# NumPy/SciPy

[Numerical Python](http://www.numpy.org/) (`numpy`), [Scientific Python](http://www.scipy.org/) (`scipy`) are the two most popular packages for numerical manipulation and data analysis.

Along the way we will also introduce matplotlib, the most popular plotting package in python.  
It will be very familiar to matlab users (if the name didn't already give that away).

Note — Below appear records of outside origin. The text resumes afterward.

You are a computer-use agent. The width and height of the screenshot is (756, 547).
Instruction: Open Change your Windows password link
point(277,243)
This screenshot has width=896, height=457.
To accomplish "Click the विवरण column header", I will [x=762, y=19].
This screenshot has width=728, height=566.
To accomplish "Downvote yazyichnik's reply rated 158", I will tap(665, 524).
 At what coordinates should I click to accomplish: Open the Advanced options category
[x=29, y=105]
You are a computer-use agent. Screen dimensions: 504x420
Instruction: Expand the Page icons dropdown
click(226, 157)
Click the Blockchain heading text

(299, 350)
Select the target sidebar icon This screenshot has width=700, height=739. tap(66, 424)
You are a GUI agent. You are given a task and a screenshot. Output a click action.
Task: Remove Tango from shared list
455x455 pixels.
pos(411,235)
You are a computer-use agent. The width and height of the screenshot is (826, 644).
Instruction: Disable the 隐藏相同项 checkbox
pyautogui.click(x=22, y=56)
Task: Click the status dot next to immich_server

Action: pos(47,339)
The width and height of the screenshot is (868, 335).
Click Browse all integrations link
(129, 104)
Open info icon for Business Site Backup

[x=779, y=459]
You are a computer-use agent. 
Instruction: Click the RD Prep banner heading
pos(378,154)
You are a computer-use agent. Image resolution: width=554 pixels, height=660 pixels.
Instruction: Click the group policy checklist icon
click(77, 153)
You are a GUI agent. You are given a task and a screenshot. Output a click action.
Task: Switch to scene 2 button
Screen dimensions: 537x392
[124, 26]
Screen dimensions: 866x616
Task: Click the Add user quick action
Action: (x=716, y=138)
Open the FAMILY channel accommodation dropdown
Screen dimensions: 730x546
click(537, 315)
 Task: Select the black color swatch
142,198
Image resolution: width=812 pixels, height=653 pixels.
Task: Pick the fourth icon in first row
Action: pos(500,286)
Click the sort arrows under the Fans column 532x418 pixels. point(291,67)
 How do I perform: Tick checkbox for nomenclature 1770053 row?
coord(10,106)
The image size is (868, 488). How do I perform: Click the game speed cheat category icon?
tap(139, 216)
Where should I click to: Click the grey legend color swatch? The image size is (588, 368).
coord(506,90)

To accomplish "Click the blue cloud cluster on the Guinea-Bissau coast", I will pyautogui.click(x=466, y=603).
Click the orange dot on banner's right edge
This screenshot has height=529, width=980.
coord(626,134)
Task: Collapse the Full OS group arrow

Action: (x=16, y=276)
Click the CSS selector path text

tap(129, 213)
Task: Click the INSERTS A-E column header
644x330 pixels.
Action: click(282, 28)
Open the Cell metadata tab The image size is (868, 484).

Many of these examples were taken from Python sp-16 put together by UIUC CS department  
https://github.com/uiuc-cse/python-sp16

In [None]:
from __future__ import division

import numpy as np

## Numpy uses Arrays to hold data
Arrays can contain different types of python elements (or multiple types).  
They also can have multiple shapes (dimensions)

In [None]:
a=np.arange(5); print(a)
print(a.dtype)
print(a.shape)

In [None]:
m = np.array([np.arange(2), np.arange(2)]);print(m)
print(m.shape)

Arrays can be sliced like lists

In [None]:
a = np.arange(9)
first_three = a[:3]
three_to_end = a[3:]
one_to_four = a[1:5]
last_three = a[-3:]
without_first_last = a[1:-1]
every_other = a[::2]
reverse_list = a[::-1]

But you can also slice multi-dimensional arrays intuitively!

In [None]:
a = np.array([[1,2,3],[4,5,6]])
row = a[0]
column = a[:, 0]
row2_col2 = a[1,1]
row23_col23 = a[1:3, 1:3]

Arrays can be reshaped easily

In [None]:
b = np.arange(24)
print(b)
b=b.reshape(2,3,4)#doesn't change b
print(b)

In [None]:
b.shape=(6,4)#changes b
print(b)
b = b.T #b.transpose()
print(b)

In [None]:
b = np.arange(24)
b.shape=(2,3,4);b

*What do the following slicing operations give you?  
Can you guess before you try them based on what you know about slicing lists and the shape of the array?*

In [None]:
b[0,0,0]
b[:,0,0]
b[0]
b[0,1]
b[0,1,::2]
b[:,:,1]
b[:,1]
b[0,:,1]
b[0,::-1,-1]
b[::-1]

You can also create special arrays very easily

In [None]:
b = np.ones([3,2])
print(b)

c = np.zeros((4,5))
print(c)

I = np.eye(3)
print(I)

Unlike lists, arrays behave "properly" - that is, it's a little harder to run into a mathematical operation that doesn't just work as you may expect.

In [None]:
a = np.array([[1,2],[3,4]])

a + 1 #scalar addition

In [None]:
b = np.array([[1, 1], [2, 2]])

print(b + a) # elementwise addition
print(b * a) # element wise multiplication

In [None]:
# matrix multiplication
b.dot(a)

Naturally, additions or multiplications for arrays of different shapes do not work.

In [None]:
b = np.ones([3,2])

b + a

In [None]:
a.dot(b)

### arange and linspace
[`arange`](http://docs.scipy.org/doc/numpy/reference/generated/numpy.arange.html) is the floating-point counterpart to `range`.  `range` only returns integers and fails on floating-point arguments.  `arange` returns an array of evenly-spaced floating-point values.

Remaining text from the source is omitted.